Jiang Heping, head of sports for CCTV—China’s government-run broadcaster— said he’d prefer to show foreign games. He has accused some players in the China Super League of lacking “professional ethics” following a scuffle last week between clubs from Beijing and the neighboring city of Tianjin.
After the game, fans attacked the bus of the visiting Tianjin team.
Dong Hua, spokesman for the Chinese Football Association, on Tuesday dismissed what happened, saying it was part of the “fierce competition” as the season nears the end.
“But we have rules and we’ll deal with everything according to the rules,” Dong said.
His opinion was challenged by a recent headline in the Beijing Evening News, which asked: “When will Chinese football stop bringing shame?” The China News Agency likened Super League games to “a Kungfu movie” and some players to “martial arts heroes.”
The Beijing Olympics were widely regarded as a sports success. However, that is not the case with soccer.
“The state of Chinese football at the moment makes everyone feel bitter,” Jiang told the Titan sports newspaper. “If it goes on like this, it’s in danger of being thoroughly destroyed.”

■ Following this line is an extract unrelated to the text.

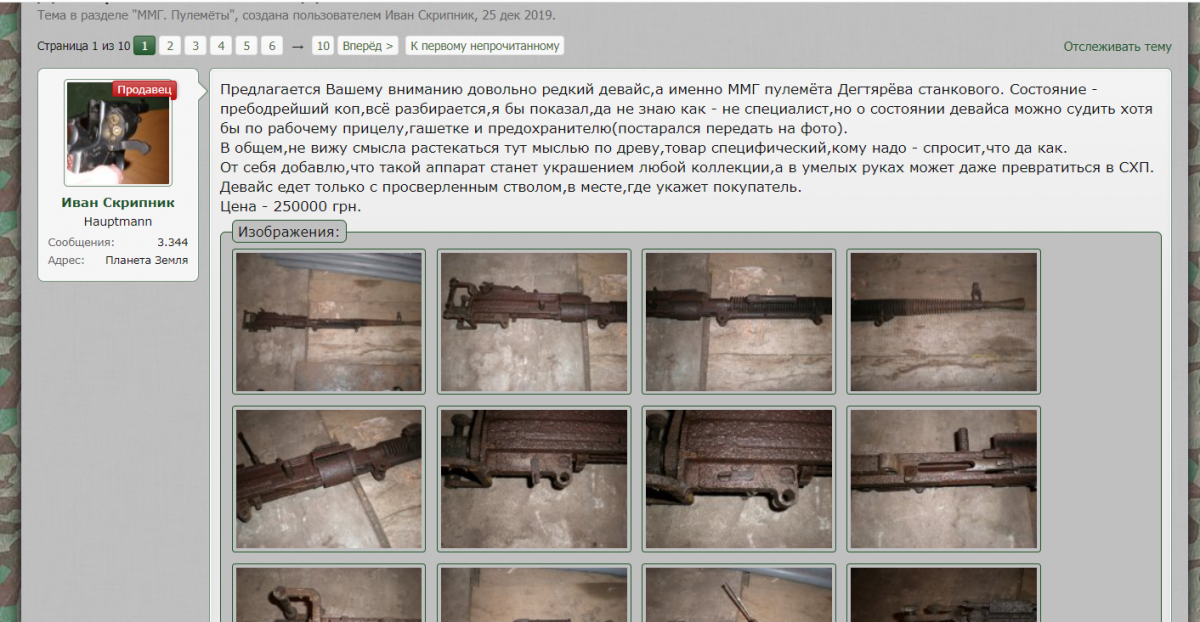Open third thumbnail in top row
1200x622 pixels.
pos(739,321)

The famed state-run sports machine, which produced 51 Olympic gold medals three months ago, has failed to produce a single marquee soccer player. This nation of 1.3 billion is No. 98 in the world rankings, just ahead of Georgia (pop. 4.6 million) and Barbados (pop. 280,000).
The hallmark of the government-run Super League has been chronic mismanagement, match-fixing scandals and on-field violence.

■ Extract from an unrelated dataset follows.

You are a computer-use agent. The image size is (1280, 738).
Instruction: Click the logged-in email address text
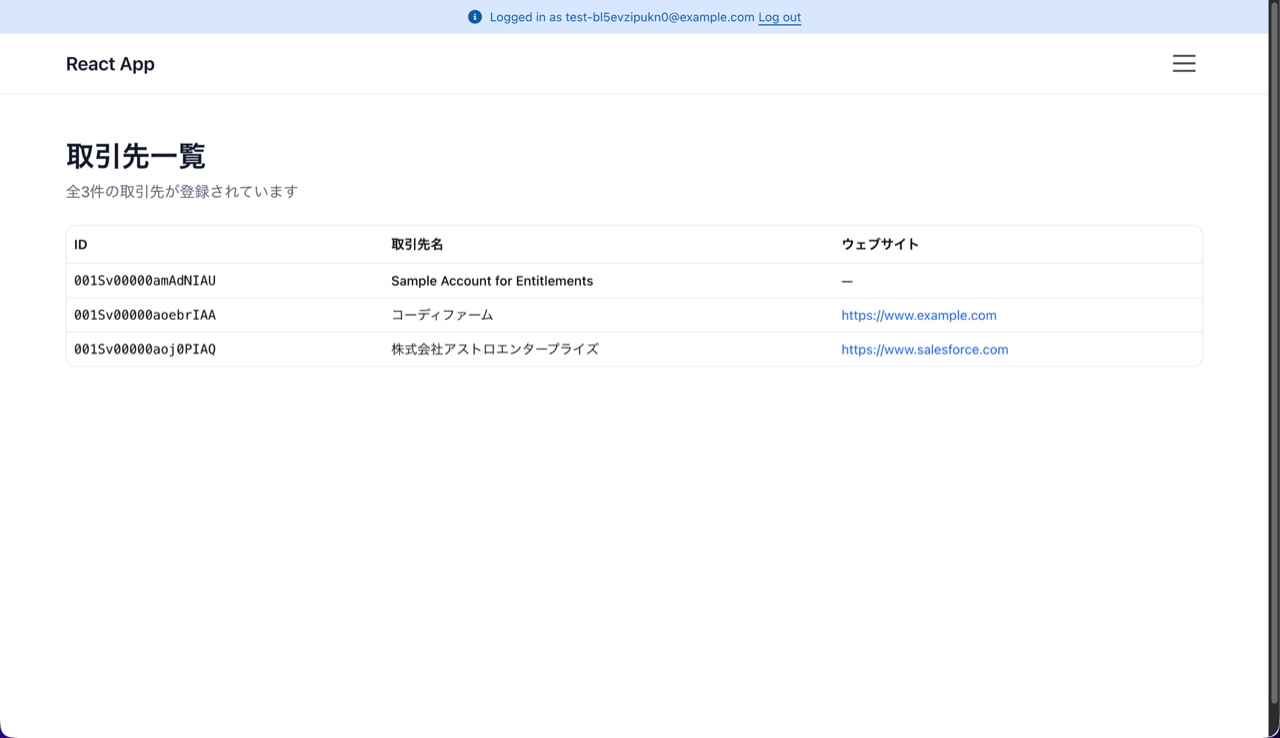tap(659, 17)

“In football, the issue of violence is always present,” said Rowan Simons, an Englishman and 20-year resident of China, who has worked as a TV analyst in Chinese. “China is not unusual in player fights. But it does seem to be more endemic here.”
China’s national team was knocked out of 2010 World Cup in Asian qualifying five months ago, failing to make the last 10 in continental competition. The only time China qualified for the World Cup was in 2002. It lost all three games and failed to score.
“The Chinese have tried to replicate the elite level of football they see in Europe without seeing that underneath it is a huge infrastructure of community clubs which have been there for generations,” Simons said. “You can’t create an elite model of football without a grass-roots model.”
Still, China hopes to bid for the 2018 or 2022 World Cup, and could be the leading contender.